DATASET ENTRIES >>
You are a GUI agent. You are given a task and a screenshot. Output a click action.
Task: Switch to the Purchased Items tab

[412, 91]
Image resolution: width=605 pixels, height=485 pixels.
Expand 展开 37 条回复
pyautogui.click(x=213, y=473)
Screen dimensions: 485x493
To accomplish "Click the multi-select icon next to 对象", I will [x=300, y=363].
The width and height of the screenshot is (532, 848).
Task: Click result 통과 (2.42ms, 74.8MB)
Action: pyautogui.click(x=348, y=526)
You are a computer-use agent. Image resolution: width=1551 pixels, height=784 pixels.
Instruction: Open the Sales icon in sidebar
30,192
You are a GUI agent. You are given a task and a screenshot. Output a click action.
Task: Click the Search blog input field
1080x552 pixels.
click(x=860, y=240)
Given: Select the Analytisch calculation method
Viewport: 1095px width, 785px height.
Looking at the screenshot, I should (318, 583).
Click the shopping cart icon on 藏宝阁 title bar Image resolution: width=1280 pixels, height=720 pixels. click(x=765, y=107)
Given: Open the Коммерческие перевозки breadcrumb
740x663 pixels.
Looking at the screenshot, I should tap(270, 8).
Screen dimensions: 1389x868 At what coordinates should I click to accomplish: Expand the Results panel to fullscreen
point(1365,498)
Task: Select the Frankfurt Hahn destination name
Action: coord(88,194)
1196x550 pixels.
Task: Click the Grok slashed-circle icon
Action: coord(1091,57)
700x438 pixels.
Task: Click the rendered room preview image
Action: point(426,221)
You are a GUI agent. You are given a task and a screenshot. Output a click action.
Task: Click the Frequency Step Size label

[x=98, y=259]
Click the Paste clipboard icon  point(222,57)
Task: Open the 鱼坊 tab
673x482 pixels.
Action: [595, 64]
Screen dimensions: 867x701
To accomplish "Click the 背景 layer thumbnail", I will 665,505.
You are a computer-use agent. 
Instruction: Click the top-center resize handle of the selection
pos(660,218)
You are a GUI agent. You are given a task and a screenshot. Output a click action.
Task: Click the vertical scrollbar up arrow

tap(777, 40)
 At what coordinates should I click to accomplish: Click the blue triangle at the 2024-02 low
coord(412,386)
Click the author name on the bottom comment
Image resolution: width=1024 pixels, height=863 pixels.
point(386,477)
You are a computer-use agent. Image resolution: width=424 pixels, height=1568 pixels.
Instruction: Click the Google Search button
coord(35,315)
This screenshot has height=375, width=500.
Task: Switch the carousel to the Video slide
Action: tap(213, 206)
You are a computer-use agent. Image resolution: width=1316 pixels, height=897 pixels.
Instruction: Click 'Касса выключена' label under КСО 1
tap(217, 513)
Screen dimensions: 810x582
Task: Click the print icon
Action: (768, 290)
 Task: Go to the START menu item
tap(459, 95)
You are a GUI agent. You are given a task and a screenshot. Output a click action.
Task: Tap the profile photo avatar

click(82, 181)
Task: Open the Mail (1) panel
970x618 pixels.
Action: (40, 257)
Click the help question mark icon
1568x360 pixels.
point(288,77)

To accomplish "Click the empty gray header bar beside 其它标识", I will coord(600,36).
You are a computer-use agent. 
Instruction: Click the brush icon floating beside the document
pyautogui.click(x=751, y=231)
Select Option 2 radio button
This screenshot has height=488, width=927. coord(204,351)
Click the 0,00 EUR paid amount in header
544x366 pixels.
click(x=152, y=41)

TASK TO COMPLETE >> Go through the material above and output exactly the lines from the one containing "Task: Go to the START menu item" through the one containing "Click the help question mark icon".

WRITTEN SOLUTION >>
 Task: Go to the START menu item
tap(459, 95)
You are a GUI agent. You are given a task and a screenshot. Output a click action.
Task: Tap the profile photo avatar

click(82, 181)
Task: Open the Mail (1) panel
970x618 pixels.
Action: (40, 257)
Click the help question mark icon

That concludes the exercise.